## Task objective
Reproduce exactly the lines from the one containing "You are a GUI" through the end of the entries, including both. Drop the pictures.

## Data under study
- Opening Delimiter -
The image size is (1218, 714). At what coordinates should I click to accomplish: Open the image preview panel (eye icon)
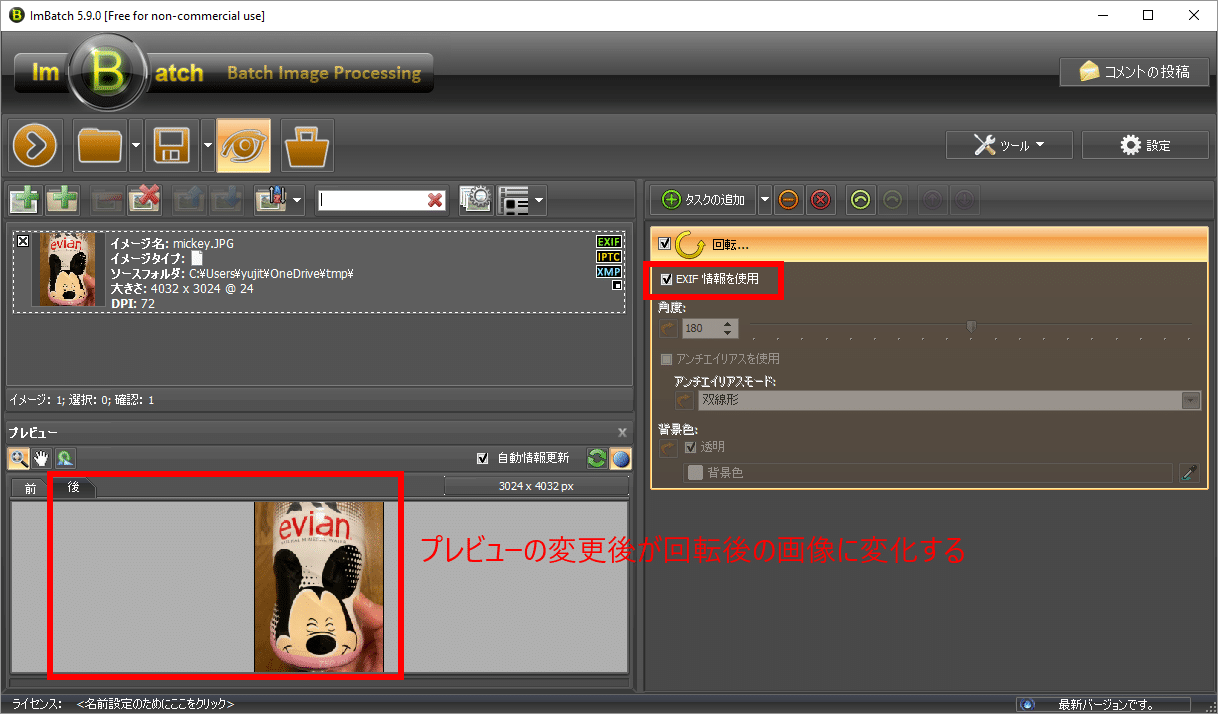(244, 145)
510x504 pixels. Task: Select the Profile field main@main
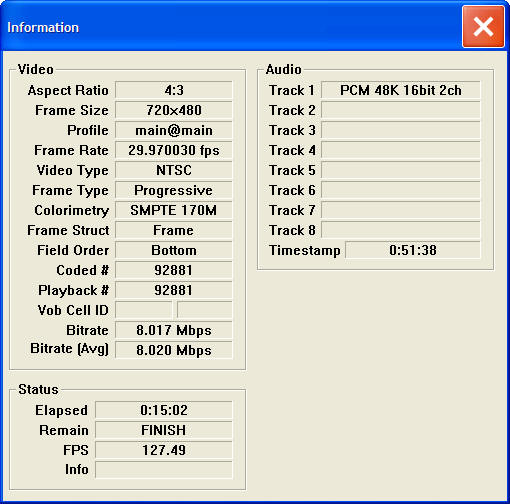(174, 130)
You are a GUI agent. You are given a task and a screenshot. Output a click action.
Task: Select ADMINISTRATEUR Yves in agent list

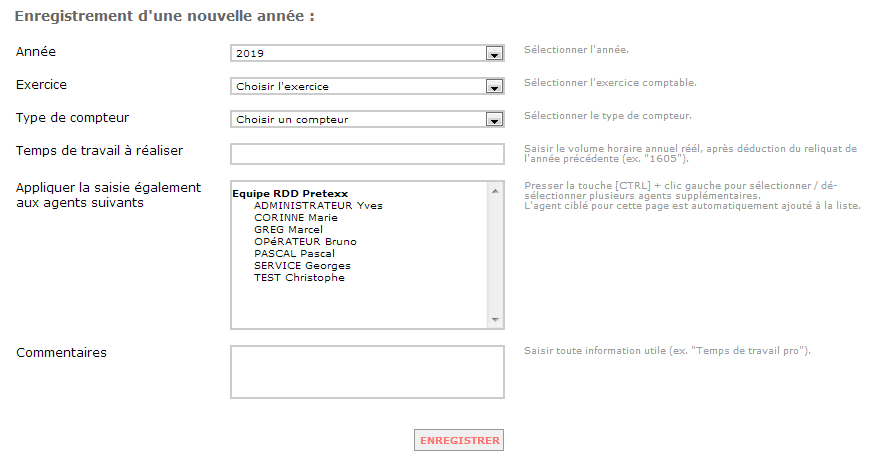(x=318, y=206)
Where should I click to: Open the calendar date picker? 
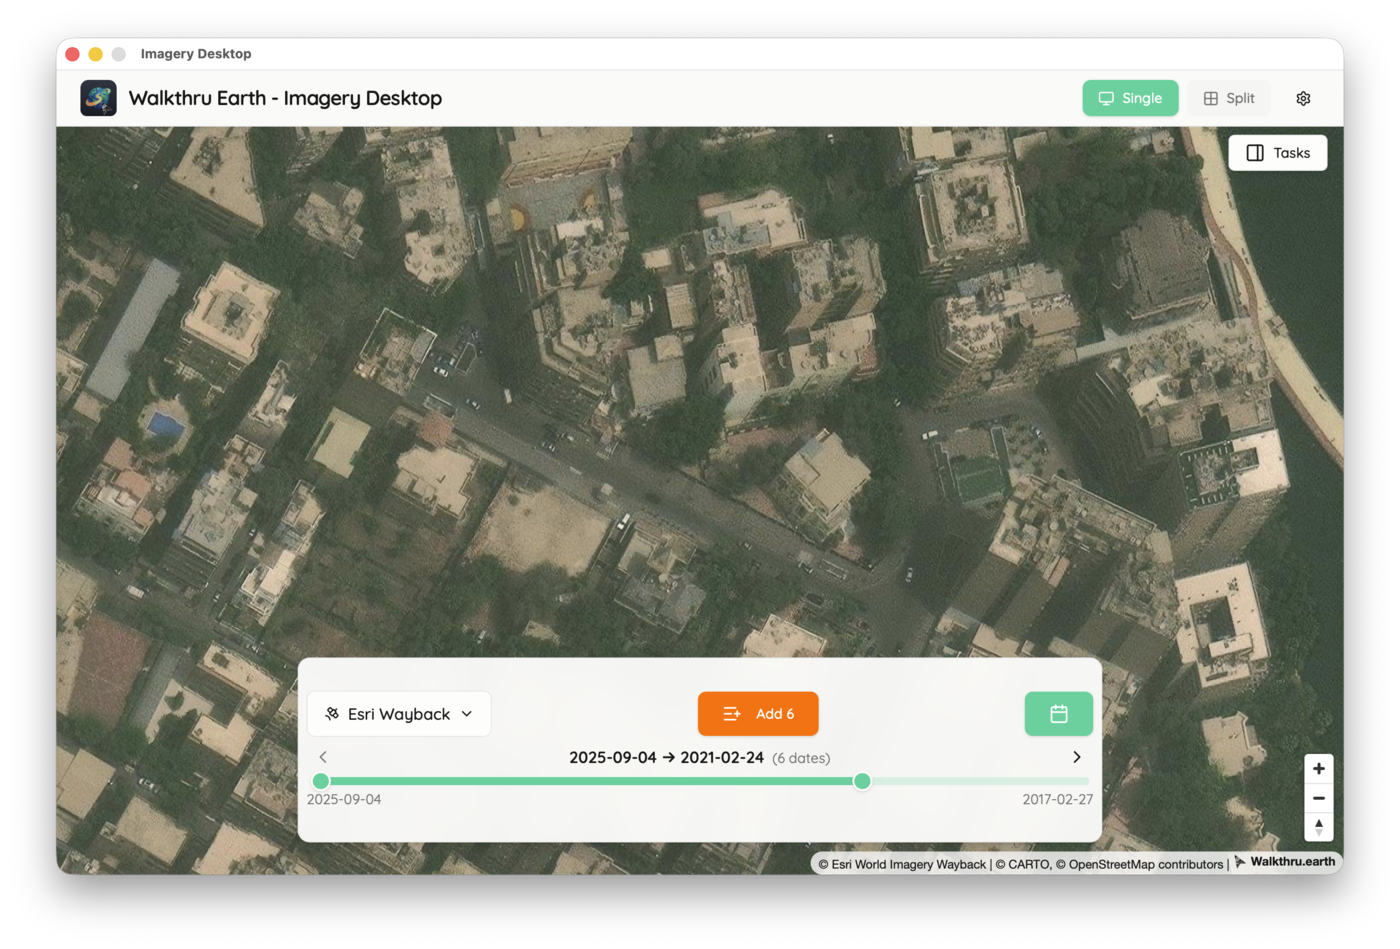coord(1058,714)
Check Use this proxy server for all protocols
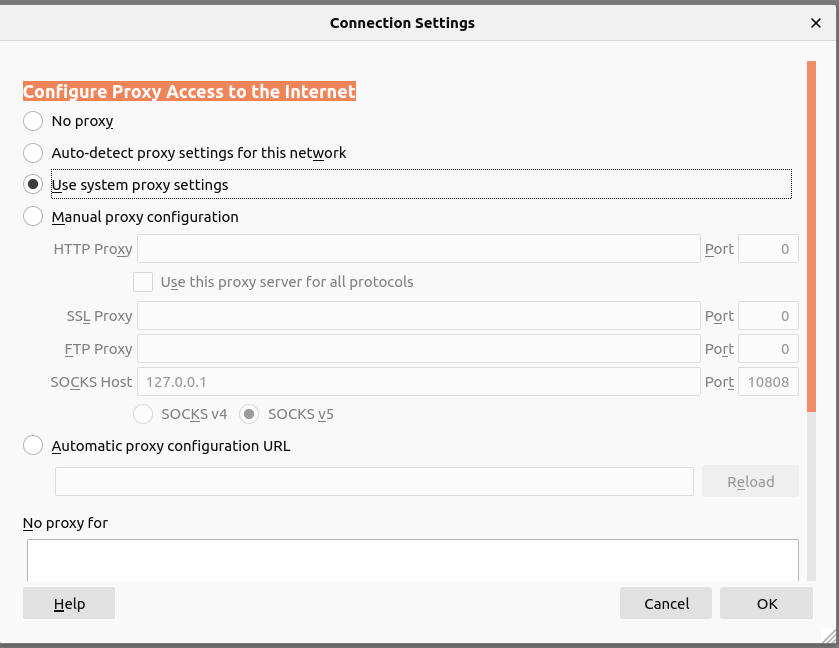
- Closing Delimiter -
## Task output
You are a GUI agent. You are given a task and a screenshot. Output a click action.
Task: Select ADMINISTRATEUR Yves in agent list

(x=318, y=206)
Where should I click to: Open the calendar date picker? 
coord(1058,714)
Check Use this proxy server for all protocols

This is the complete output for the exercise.